Over his career, tech startup founder Beck Besecker has learned a wide range of tactics to improve his work performance and workplace culture, which he recognizes for the important assets they are. This offering comprises a collection of his tips and tricks for success.
Good work habits aren’t taught in schools, Besecker notes, so how can employees be expected to learn them on their own? Thus, he has compiled Your Good Work Habits Toolbox, organizing his tips into four chapters: “Good Personal Process Habits, “Good Communication Habits,” “Good People Habits,” and “Good Culture Habits.” Additionally, attention is given to the challenges of working in a team that is newly adjusting to a remote or hybrid environment.
The author offers helpful tips here and there; for example, he underscores the importance of “grit”: “[G]rit is the belief that there is always a way forward. And if not forward, then over, around, under, between, across, or if necessary, straight though… Grit is the mental fortitude to … find creative solutions when they aren’t immediately evident.” He also notes that bosses greatly appreciate employees who “carry” their own stress, rather than oversharing with others.

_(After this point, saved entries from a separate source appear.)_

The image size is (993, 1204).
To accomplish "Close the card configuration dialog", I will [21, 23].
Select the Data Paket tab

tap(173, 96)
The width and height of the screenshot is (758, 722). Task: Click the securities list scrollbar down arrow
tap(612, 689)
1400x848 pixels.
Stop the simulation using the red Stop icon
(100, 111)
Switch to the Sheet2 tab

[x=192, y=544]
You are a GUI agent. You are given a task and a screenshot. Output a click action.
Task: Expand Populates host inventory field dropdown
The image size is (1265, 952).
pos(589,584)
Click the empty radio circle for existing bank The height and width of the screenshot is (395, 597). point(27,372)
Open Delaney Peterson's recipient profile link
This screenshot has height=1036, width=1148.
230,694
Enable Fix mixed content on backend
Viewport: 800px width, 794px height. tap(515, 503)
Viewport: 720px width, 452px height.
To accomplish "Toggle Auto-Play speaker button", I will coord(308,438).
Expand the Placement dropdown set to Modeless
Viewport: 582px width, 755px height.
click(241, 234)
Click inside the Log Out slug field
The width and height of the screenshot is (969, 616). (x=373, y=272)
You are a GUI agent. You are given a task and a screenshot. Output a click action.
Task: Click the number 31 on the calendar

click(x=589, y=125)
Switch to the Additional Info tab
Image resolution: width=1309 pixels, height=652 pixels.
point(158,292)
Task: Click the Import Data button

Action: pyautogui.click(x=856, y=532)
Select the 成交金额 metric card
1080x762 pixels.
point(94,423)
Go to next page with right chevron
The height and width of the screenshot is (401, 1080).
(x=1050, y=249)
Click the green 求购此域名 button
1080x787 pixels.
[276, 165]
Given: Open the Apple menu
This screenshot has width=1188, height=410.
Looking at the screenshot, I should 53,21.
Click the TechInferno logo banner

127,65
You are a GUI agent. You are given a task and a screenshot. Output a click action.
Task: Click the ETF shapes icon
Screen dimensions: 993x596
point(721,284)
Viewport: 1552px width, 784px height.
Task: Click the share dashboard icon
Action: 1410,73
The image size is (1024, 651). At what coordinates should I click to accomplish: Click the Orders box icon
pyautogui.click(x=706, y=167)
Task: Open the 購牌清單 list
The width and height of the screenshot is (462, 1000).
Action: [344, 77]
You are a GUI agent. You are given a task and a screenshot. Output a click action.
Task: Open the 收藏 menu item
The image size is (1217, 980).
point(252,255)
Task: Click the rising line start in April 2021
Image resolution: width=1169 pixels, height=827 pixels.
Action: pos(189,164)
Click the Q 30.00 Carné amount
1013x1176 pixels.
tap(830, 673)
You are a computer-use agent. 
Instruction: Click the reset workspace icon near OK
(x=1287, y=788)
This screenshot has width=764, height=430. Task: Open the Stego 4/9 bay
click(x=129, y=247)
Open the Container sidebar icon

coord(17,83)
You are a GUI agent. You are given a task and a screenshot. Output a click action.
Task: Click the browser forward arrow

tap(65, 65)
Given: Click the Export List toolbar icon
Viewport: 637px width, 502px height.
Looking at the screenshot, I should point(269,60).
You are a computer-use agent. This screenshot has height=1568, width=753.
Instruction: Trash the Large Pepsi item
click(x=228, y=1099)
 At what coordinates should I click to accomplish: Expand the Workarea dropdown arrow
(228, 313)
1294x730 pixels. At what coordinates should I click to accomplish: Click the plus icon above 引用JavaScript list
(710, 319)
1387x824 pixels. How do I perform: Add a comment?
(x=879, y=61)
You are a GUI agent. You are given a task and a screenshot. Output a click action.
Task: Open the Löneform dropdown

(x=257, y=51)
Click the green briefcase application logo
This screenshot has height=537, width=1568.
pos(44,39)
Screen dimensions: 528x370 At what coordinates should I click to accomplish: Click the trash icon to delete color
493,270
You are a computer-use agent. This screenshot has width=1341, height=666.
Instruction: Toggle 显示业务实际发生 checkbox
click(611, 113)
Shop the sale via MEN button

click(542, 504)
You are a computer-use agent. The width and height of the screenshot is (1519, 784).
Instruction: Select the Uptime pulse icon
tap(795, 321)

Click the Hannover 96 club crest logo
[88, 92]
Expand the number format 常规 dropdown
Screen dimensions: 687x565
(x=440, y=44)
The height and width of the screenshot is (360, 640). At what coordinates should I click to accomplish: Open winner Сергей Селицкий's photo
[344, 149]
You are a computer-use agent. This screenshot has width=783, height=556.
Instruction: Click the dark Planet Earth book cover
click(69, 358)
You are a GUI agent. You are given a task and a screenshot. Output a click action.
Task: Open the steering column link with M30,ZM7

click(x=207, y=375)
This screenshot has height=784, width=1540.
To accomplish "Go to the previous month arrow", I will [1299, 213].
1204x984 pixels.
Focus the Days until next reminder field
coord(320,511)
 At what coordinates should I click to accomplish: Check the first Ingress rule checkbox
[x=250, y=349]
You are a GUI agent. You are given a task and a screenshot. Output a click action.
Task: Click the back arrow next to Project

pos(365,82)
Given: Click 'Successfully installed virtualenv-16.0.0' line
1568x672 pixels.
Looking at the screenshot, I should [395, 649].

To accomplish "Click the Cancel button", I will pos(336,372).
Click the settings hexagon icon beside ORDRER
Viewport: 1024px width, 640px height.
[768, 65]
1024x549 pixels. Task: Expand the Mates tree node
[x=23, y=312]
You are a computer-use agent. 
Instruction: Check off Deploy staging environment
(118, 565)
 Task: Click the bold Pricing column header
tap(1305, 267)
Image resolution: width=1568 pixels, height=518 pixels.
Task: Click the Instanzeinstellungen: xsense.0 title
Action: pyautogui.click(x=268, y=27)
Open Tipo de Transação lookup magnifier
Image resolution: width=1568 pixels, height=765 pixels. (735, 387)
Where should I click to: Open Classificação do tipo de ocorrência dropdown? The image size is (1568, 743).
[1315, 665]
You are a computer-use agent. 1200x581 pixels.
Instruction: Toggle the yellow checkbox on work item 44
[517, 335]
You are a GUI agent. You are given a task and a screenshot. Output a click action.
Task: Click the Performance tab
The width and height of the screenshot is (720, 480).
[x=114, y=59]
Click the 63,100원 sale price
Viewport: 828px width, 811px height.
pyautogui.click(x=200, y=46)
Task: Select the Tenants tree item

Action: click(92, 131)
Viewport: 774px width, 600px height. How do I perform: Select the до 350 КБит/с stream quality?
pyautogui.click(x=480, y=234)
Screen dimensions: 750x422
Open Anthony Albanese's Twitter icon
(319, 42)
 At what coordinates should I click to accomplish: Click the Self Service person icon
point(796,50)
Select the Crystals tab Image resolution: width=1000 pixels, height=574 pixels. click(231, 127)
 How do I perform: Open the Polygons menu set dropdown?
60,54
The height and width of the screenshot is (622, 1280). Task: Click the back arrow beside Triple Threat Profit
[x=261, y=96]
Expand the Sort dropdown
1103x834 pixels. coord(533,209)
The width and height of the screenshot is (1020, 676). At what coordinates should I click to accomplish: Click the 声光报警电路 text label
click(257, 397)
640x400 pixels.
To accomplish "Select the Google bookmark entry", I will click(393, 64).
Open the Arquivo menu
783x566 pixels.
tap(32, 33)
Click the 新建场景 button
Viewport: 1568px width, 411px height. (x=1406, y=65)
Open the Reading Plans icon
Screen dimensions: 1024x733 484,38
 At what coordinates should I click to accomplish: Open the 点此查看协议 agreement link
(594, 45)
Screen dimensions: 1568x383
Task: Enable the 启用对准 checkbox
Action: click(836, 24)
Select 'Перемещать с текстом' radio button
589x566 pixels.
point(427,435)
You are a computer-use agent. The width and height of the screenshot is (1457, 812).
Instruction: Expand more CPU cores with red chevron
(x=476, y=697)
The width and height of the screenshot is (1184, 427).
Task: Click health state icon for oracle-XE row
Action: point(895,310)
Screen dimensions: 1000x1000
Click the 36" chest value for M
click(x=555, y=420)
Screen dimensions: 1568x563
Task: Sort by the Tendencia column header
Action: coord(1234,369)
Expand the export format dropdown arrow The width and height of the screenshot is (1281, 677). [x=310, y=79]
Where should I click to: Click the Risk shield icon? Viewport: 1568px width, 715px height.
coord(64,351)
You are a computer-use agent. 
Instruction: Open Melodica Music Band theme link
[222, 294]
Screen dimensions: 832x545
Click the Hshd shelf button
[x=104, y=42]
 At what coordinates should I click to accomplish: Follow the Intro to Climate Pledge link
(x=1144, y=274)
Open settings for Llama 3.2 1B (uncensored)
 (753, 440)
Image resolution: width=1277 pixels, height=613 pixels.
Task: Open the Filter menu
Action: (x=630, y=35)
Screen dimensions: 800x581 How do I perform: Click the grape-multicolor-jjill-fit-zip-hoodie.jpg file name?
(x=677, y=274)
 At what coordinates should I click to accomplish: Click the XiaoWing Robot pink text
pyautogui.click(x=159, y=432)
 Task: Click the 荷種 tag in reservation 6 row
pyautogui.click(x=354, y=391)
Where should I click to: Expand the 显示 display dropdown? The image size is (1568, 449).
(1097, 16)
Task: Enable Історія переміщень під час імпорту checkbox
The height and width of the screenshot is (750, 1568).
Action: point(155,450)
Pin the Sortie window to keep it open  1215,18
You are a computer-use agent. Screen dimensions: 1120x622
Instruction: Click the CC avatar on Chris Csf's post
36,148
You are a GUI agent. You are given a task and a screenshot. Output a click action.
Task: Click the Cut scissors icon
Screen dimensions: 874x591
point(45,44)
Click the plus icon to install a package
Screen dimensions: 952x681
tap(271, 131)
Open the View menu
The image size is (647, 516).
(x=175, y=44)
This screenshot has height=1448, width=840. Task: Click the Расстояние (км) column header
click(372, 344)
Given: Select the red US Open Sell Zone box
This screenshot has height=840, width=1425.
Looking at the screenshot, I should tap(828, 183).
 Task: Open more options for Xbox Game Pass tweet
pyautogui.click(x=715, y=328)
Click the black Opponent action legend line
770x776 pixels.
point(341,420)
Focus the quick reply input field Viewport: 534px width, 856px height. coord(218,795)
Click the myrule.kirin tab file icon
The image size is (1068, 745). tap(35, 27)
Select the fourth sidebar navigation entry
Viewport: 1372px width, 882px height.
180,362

Unfortunately, the narrative frequently jumps around; at one point, the author goes directly from a concrete tip on project management to abstract thoughts on developing good judgment. Big and small topics are given equal weight and space, and advice on small procedural topics precede advice on major career-changing goal-setting, with no distinction made in importance. The “habits” are only loosely strung together, making for a frustrating read.
In the introduction, Besecker notes that the book was collated over a decade from blog posts written for his team at Marxent, the company he founded and leads. The result reflects this, feeling like an unorganized compilation of messages from a leader to his team.
As such, this would make a good corporate gift for Marxent employees but is unlikely to find a wide external readership.